Hai Fan took three years to gain permission from the authorities, and in 1992, he finally returned to Singapore. He had written poems and stories while in the rainforest, but now he felt he had to focus on making a living, particularly after he married and had children. Eventually, though, he realised that he might end up deferring his dreams indefinitely if he waited too long, and so he left his full-time job to be an author.
I first encountered Hai Fan’s writing when I came across a copy of his story collection Delicious Hunger (可口的饥饿, Got One Publisher, 2017). By that time, he had already released several books as “Xin Yu”, but he was now using a different pen name in order to write directly about his experience in the MCP. I had read other examples of Magong literature, but immediately, this felt different—while the influence of socialist realism was present, this was richer, more gripping. I knew almost right away that I wanted to translate this book.
In the story “Buried Rations” from Delicious Hunger, Hai Fan describes how, after the signing of the Hat Yai peace agreement, the “Thai Army tactfully suggested the villagers leave off their uniforms, and gave them a small clothing allowance”, yet “they still wore uniform trousers as they built the village, but their top halves were a rainbow of colors. . . . It was initially jarring when red, orange, yellow and blue began showing up alongside the dark greens and mud browns. In bright daylight, these ordinary clothes made them feel they’d lost their invisibility, which made them anxious”. A perfect metaphor for the difficulty of the transition from life in the rainforest to the outside world.
I was born in Singapore in 1977, the year after Hai Fan entered the rainforest. All through my childhood, we visited Malaysia every six months, during the June and December school holidays. My parents both had a connection to the country: my mother is from Temoh, Perak, and my father has family in Selangor. We often stayed with my great-uncle and great-aunt in Jinjang, Selangor, just outside Kuala Lumpur.

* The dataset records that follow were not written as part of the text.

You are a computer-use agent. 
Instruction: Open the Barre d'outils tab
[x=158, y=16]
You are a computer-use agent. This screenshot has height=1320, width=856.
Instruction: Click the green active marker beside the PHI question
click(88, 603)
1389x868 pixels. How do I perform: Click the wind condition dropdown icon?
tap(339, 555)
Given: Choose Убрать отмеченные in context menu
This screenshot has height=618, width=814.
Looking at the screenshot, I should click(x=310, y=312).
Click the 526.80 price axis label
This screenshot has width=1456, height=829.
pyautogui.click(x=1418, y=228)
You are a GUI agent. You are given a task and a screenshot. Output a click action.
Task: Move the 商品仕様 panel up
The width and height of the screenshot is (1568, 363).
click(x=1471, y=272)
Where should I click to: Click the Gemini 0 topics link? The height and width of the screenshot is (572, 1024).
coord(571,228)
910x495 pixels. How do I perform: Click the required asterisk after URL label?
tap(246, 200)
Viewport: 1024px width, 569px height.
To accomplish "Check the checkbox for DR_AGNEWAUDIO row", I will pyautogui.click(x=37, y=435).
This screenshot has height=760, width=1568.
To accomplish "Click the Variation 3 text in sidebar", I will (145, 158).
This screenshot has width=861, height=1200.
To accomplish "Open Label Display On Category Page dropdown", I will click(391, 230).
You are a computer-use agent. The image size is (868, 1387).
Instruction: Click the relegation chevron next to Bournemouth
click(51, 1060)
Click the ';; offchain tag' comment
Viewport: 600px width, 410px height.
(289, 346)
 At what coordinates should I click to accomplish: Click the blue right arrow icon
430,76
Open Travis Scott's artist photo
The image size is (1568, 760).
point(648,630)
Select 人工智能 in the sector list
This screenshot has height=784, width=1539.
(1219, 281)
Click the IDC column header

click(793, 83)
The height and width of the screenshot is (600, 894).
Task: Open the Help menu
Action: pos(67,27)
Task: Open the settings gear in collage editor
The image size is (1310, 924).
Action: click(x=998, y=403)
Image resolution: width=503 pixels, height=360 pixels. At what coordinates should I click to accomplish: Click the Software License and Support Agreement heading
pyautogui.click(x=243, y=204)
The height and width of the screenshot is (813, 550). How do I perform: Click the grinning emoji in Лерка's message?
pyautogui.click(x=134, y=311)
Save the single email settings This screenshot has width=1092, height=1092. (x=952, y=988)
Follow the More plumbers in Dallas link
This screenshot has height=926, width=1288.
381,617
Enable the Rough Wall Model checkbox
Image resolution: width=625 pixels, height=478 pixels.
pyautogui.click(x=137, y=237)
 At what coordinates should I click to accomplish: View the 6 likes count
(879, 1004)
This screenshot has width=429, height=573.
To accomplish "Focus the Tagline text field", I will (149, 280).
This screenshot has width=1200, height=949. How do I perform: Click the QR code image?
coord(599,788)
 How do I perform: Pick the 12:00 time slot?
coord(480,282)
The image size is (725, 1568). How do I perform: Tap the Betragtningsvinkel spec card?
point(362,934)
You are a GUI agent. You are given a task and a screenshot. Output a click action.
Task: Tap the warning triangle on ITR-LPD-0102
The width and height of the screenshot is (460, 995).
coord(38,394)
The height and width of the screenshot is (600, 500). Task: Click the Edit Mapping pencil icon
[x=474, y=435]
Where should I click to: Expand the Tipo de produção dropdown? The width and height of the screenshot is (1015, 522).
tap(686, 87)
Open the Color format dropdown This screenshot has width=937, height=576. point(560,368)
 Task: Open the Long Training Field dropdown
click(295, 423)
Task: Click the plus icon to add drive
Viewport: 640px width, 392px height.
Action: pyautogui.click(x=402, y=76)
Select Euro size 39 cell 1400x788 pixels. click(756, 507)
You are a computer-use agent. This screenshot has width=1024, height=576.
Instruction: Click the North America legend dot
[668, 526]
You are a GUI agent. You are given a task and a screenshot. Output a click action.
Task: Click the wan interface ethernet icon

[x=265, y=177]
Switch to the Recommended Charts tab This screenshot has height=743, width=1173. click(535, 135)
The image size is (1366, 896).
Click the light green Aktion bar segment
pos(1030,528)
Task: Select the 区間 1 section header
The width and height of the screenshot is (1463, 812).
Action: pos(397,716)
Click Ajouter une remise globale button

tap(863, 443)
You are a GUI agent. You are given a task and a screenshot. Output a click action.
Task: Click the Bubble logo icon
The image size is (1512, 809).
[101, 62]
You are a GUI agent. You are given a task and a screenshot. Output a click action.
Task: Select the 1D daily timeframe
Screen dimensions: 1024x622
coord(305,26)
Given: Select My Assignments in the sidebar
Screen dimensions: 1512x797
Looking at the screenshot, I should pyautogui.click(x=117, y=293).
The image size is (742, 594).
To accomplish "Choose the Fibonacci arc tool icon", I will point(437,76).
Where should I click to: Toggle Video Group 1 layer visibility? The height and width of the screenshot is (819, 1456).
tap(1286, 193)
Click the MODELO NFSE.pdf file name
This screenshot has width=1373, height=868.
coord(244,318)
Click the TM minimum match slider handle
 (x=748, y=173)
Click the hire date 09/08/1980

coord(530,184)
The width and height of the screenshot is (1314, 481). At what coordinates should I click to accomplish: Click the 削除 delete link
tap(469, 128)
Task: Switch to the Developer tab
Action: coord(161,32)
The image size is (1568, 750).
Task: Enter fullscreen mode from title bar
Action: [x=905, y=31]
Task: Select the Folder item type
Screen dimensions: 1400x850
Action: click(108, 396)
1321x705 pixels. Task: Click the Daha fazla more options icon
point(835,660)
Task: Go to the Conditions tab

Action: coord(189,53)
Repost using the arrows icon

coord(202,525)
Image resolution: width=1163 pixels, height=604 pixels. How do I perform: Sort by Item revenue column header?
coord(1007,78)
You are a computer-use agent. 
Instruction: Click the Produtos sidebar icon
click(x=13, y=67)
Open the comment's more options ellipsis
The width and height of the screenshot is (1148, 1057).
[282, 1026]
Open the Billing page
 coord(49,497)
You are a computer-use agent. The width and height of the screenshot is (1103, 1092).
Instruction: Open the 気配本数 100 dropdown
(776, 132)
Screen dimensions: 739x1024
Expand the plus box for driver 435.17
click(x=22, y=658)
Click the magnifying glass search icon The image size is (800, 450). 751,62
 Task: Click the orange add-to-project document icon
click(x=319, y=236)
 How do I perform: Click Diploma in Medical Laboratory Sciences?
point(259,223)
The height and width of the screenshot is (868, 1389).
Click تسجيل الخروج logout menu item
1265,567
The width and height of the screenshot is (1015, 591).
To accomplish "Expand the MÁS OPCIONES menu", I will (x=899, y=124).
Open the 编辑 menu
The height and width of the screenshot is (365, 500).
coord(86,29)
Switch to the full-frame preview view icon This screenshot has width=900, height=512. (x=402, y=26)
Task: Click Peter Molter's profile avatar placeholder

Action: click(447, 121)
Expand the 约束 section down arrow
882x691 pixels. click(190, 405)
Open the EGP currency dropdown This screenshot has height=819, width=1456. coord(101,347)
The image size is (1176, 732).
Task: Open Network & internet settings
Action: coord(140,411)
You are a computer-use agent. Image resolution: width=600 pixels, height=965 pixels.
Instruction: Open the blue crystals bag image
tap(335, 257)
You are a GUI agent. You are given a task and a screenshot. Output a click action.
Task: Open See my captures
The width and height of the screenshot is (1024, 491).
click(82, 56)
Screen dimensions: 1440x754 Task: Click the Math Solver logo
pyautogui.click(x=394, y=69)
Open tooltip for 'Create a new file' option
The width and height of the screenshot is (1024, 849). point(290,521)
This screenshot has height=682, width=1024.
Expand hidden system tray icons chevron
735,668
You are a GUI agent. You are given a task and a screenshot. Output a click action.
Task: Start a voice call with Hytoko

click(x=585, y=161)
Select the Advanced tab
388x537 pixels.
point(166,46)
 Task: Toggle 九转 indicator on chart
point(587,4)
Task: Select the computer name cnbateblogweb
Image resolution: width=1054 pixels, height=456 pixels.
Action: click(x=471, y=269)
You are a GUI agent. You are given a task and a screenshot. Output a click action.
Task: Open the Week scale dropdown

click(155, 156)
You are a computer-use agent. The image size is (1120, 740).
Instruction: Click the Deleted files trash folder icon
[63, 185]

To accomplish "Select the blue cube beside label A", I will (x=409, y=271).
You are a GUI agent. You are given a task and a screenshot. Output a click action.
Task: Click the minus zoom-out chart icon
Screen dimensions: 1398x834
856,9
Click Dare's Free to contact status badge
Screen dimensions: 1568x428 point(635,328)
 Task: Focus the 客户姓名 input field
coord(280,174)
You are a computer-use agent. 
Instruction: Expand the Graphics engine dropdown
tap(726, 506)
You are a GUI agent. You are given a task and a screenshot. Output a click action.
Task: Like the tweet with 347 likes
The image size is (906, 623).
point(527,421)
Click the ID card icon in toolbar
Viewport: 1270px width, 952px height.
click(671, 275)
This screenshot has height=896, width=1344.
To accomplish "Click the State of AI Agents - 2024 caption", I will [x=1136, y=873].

Only much later would I learn that Jinjang had been a New Village (at the time, I don’t think I even knew what a ‘New Village’ was): In April 1950, the retired Indian Army officer Sir Harold Briggs arrived in Malaya and put into action what became known as the Briggs Plan, part of which involved herding half a million rural residents (many of whom did not own the land they lived on, and so could conveniently be branded ‘squatters’) into hundreds of ‘resettlement areas’ or ‘New Villages’ surrounded by barbed wire, in order to prevent this largely Chinese population from supplying the MCP with aid, which many had been doing as members of the Minyun (民 运 / people’s movement).
This tactic was not always successful; the novelist Graham Greene, in Malaya as a foreign correspondent, reported in 1951 that “a Communist military patrol on one occasion passed unchallenged through a wired-in village, both gates wide open, at 2 in the morning. The European officer, when this was reported to him, shrugged the affair off. What difference did it make? You couldn’t keep the Communists out with a bit of wire”. When the Emergency ended and the British left Malaya, some of the resettled villagers returned to where they had been moved from, while others simply removed the barbed wire and converted their New Villages into residential towns.